● **WHAT THE TASK REQUIRES**
Restate the following records word for word without images.
###
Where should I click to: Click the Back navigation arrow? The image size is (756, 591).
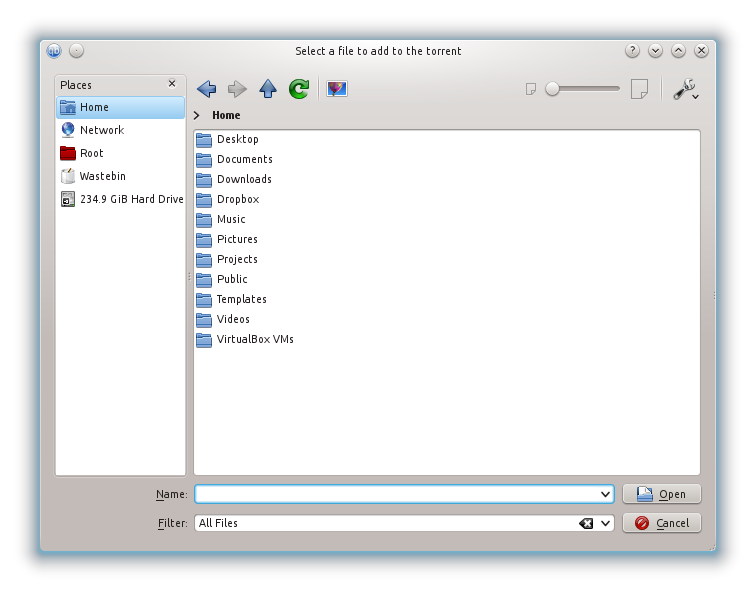tap(207, 89)
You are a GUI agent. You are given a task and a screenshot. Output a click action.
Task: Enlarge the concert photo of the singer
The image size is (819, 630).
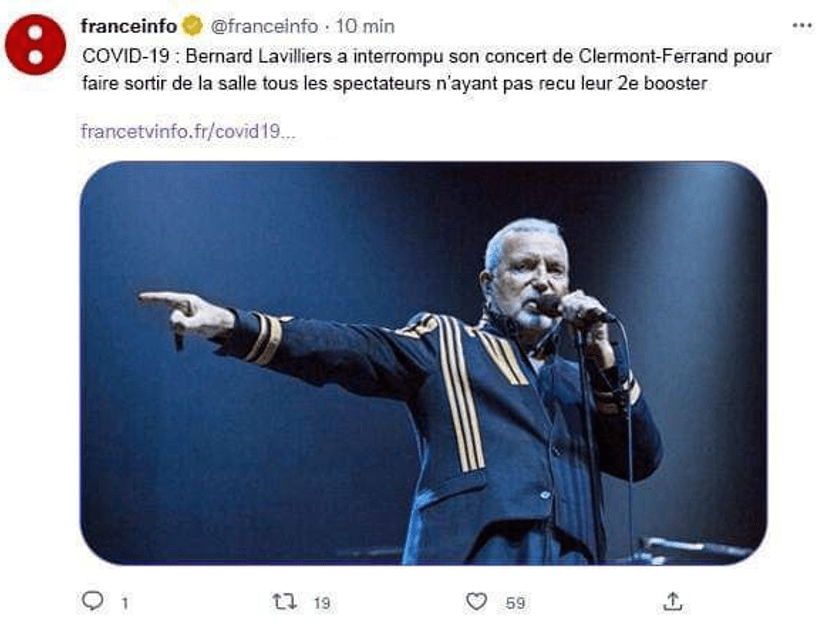click(x=423, y=362)
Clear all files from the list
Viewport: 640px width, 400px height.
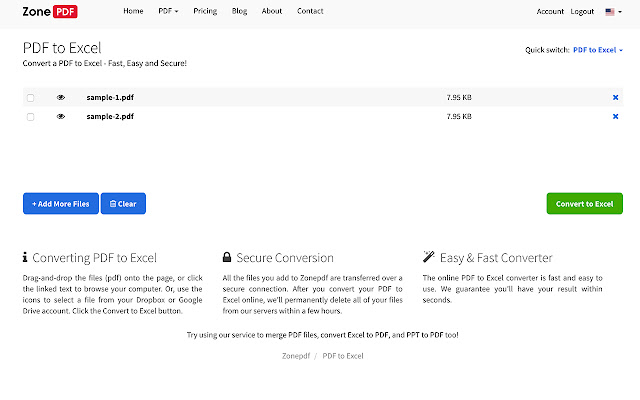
###
● **SOLUTION FOR THIS PROBLEM**
Where should I click to: Click the Back navigation arrow? The image size is (756, 591).
tap(207, 89)
You are a GUI agent. You are given a task and a screenshot. Output a click action.
Task: Enlarge the concert photo of the singer
The image size is (819, 630).
click(x=423, y=362)
Clear all files from the list
Viewport: 640px width, 400px height.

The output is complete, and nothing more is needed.